- Dataset excerpts:
--

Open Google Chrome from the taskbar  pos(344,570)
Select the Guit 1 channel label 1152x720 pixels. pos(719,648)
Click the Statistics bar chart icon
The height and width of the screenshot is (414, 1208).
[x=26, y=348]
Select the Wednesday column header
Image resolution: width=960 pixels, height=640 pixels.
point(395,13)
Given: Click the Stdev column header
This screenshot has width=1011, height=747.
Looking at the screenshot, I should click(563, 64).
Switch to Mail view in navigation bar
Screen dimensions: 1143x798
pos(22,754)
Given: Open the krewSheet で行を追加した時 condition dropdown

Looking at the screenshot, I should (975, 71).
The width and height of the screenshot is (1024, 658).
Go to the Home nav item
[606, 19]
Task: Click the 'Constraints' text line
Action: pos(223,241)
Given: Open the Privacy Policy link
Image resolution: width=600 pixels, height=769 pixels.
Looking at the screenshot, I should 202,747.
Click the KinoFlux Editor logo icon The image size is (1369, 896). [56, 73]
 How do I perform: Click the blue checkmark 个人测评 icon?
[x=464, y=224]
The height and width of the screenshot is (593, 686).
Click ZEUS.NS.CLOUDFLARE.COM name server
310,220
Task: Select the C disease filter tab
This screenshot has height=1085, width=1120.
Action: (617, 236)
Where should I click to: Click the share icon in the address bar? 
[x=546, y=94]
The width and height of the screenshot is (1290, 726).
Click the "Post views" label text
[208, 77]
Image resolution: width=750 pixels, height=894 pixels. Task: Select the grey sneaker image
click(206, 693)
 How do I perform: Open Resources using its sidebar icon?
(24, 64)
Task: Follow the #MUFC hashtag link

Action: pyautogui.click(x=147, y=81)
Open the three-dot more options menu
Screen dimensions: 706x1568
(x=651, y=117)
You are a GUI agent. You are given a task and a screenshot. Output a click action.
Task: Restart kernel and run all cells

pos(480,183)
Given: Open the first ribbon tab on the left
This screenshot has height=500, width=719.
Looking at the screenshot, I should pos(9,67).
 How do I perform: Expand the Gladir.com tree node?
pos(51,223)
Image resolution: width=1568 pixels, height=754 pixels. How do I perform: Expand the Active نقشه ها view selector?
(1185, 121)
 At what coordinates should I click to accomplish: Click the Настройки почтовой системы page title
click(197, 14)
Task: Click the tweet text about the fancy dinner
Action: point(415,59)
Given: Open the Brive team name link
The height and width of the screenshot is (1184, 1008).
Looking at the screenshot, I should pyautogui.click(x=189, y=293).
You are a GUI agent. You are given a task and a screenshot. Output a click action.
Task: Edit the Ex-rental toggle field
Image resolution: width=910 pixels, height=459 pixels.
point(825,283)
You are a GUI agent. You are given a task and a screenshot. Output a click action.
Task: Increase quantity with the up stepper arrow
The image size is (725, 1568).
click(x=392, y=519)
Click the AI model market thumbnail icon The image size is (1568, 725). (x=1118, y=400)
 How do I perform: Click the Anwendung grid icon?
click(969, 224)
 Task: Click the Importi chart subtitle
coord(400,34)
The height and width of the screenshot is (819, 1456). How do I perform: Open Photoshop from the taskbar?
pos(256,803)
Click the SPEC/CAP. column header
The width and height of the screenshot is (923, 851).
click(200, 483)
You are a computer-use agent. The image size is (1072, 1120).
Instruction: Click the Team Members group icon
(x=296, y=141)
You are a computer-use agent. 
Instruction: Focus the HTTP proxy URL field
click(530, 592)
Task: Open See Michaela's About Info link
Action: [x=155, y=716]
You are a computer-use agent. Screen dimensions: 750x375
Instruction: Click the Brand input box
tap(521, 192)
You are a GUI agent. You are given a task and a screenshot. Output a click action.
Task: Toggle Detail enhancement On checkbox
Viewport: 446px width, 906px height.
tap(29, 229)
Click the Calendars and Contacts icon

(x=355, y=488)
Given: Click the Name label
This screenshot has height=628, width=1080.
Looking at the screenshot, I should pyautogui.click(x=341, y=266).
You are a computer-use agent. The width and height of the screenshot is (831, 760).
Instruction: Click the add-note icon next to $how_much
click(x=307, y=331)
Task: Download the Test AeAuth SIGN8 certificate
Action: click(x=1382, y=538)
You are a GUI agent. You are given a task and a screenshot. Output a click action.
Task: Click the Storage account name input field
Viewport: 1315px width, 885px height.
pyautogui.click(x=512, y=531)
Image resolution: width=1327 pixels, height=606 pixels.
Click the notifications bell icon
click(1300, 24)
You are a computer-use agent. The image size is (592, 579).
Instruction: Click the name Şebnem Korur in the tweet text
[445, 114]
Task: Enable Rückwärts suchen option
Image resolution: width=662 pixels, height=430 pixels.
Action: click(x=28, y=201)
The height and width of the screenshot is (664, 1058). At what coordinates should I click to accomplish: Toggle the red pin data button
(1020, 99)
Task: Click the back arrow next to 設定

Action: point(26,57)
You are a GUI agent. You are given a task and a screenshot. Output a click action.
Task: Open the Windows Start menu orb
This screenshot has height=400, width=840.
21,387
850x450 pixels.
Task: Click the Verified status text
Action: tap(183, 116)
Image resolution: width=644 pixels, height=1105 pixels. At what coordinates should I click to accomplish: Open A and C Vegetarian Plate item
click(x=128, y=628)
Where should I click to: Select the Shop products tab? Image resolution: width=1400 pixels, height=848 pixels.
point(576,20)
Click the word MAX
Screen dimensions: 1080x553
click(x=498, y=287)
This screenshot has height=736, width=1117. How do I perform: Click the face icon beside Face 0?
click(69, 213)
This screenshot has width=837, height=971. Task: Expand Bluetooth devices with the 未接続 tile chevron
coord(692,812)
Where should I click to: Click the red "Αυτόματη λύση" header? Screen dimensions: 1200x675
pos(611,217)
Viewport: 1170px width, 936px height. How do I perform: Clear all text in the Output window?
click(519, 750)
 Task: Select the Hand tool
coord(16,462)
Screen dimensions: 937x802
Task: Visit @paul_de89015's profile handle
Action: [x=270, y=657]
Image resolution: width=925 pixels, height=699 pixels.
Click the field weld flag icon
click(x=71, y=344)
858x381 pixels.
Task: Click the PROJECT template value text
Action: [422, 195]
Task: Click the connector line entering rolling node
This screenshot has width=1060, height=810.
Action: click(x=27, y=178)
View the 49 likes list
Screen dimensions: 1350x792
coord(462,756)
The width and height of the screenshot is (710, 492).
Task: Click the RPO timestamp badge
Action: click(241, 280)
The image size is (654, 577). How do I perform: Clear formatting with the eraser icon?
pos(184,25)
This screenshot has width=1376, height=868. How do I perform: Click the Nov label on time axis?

--

- Exercise aim: Transcribe every line of the data, exactly as it stands.

- Written response:
Open Google Chrome from the taskbar  pos(344,570)
Select the Guit 1 channel label 1152x720 pixels. pos(719,648)
Click the Statistics bar chart icon
The height and width of the screenshot is (414, 1208).
[x=26, y=348]
Select the Wednesday column header
Image resolution: width=960 pixels, height=640 pixels.
point(395,13)
Given: Click the Stdev column header
This screenshot has width=1011, height=747.
Looking at the screenshot, I should click(563, 64).
Switch to Mail view in navigation bar
Screen dimensions: 1143x798
pos(22,754)
Given: Open the krewSheet で行を追加した時 condition dropdown

Looking at the screenshot, I should (975, 71).
The width and height of the screenshot is (1024, 658).
Go to the Home nav item
[606, 19]
Task: Click the 'Constraints' text line
Action: pos(223,241)
Given: Open the Privacy Policy link
Image resolution: width=600 pixels, height=769 pixels.
Looking at the screenshot, I should 202,747.
Click the KinoFlux Editor logo icon The image size is (1369, 896). [56, 73]
 How do I perform: Click the blue checkmark 个人测评 icon?
[x=464, y=224]
The height and width of the screenshot is (593, 686).
Click ZEUS.NS.CLOUDFLARE.COM name server
310,220
Task: Select the C disease filter tab
This screenshot has height=1085, width=1120.
Action: (617, 236)
Where should I click to: Click the share icon in the address bar? 
[x=546, y=94]
The width and height of the screenshot is (1290, 726).
Click the "Post views" label text
[208, 77]
Image resolution: width=750 pixels, height=894 pixels. Task: Select the grey sneaker image
click(206, 693)
 How do I perform: Open Resources using its sidebar icon?
(24, 64)
Task: Follow the #MUFC hashtag link

Action: pyautogui.click(x=147, y=81)
Open the three-dot more options menu
Screen dimensions: 706x1568
(x=651, y=117)
You are a GUI agent. You are given a task and a screenshot. Output a click action.
Task: Restart kernel and run all cells

pos(480,183)
Given: Open the first ribbon tab on the left
This screenshot has height=500, width=719.
Looking at the screenshot, I should pos(9,67).
 How do I perform: Expand the Gladir.com tree node?
pos(51,223)
Image resolution: width=1568 pixels, height=754 pixels. How do I perform: Expand the Active نقشه ها view selector?
(1185, 121)
 At what coordinates should I click to accomplish: Click the Настройки почтовой системы page title
click(197, 14)
Task: Click the tweet text about the fancy dinner
Action: point(415,59)
Given: Open the Brive team name link
The height and width of the screenshot is (1184, 1008).
Looking at the screenshot, I should pyautogui.click(x=189, y=293).
You are a GUI agent. You are given a task and a screenshot. Output a click action.
Task: Edit the Ex-rental toggle field
Image resolution: width=910 pixels, height=459 pixels.
point(825,283)
You are a GUI agent. You are given a task and a screenshot. Output a click action.
Task: Increase quantity with the up stepper arrow
The image size is (725, 1568).
click(x=392, y=519)
Click the AI model market thumbnail icon The image size is (1568, 725). (x=1118, y=400)
 How do I perform: Click the Anwendung grid icon?
click(969, 224)
 Task: Click the Importi chart subtitle
coord(400,34)
The height and width of the screenshot is (819, 1456). How do I perform: Open Photoshop from the taskbar?
pos(256,803)
Click the SPEC/CAP. column header
The width and height of the screenshot is (923, 851).
click(200, 483)
You are a computer-use agent. The image size is (1072, 1120).
Instruction: Click the Team Members group icon
(x=296, y=141)
You are a computer-use agent. 
Instruction: Focus the HTTP proxy URL field
click(530, 592)
Task: Open See Michaela's About Info link
Action: [x=155, y=716]
You are a computer-use agent. Screen dimensions: 750x375
Instruction: Click the Brand input box
tap(521, 192)
You are a GUI agent. You are given a task and a screenshot. Output a click action.
Task: Toggle Detail enhancement On checkbox
Viewport: 446px width, 906px height.
tap(29, 229)
Click the Calendars and Contacts icon

(x=355, y=488)
Given: Click the Name label
This screenshot has height=628, width=1080.
Looking at the screenshot, I should pyautogui.click(x=341, y=266).
You are a computer-use agent. The width and height of the screenshot is (831, 760).
Instruction: Click the add-note icon next to $how_much
click(x=307, y=331)
Task: Download the Test AeAuth SIGN8 certificate
Action: click(x=1382, y=538)
You are a GUI agent. You are given a task and a screenshot. Output a click action.
Task: Click the Storage account name input field
Viewport: 1315px width, 885px height.
pyautogui.click(x=512, y=531)
Image resolution: width=1327 pixels, height=606 pixels.
Click the notifications bell icon
click(1300, 24)
You are a computer-use agent. The image size is (592, 579).
Instruction: Click the name Şebnem Korur in the tweet text
[445, 114]
Task: Enable Rückwärts suchen option
Image resolution: width=662 pixels, height=430 pixels.
Action: click(x=28, y=201)
The height and width of the screenshot is (664, 1058). At what coordinates should I click to accomplish: Toggle the red pin data button
(1020, 99)
Task: Click the back arrow next to 設定

Action: point(26,57)
You are a GUI agent. You are given a task and a screenshot. Output a click action.
Task: Open the Windows Start menu orb
This screenshot has height=400, width=840.
21,387
850x450 pixels.
Task: Click the Verified status text
Action: tap(183, 116)
Image resolution: width=644 pixels, height=1105 pixels. At what coordinates should I click to accomplish: Open A and C Vegetarian Plate item
click(x=128, y=628)
Where should I click to: Select the Shop products tab? Image resolution: width=1400 pixels, height=848 pixels.
point(576,20)
Click the word MAX
Screen dimensions: 1080x553
click(x=498, y=287)
This screenshot has height=736, width=1117. How do I perform: Click the face icon beside Face 0?
click(69, 213)
This screenshot has width=837, height=971. Task: Expand Bluetooth devices with the 未接続 tile chevron
coord(692,812)
Where should I click to: Click the red "Αυτόματη λύση" header? Screen dimensions: 1200x675
pos(611,217)
Viewport: 1170px width, 936px height. How do I perform: Clear all text in the Output window?
click(519, 750)
 Task: Select the Hand tool
coord(16,462)
Screen dimensions: 937x802
Task: Visit @paul_de89015's profile handle
Action: [x=270, y=657]
Image resolution: width=925 pixels, height=699 pixels.
Click the field weld flag icon
click(x=71, y=344)
858x381 pixels.
Task: Click the PROJECT template value text
Action: [422, 195]
Task: Click the connector line entering rolling node
This screenshot has width=1060, height=810.
Action: click(x=27, y=178)
View the 49 likes list
Screen dimensions: 1350x792
coord(462,756)
The width and height of the screenshot is (710, 492).
Task: Click the RPO timestamp badge
Action: click(241, 280)
The image size is (654, 577). How do I perform: Clear formatting with the eraser icon?
pos(184,25)
This screenshot has width=1376, height=868. How do I perform: Click the Nov label on time axis?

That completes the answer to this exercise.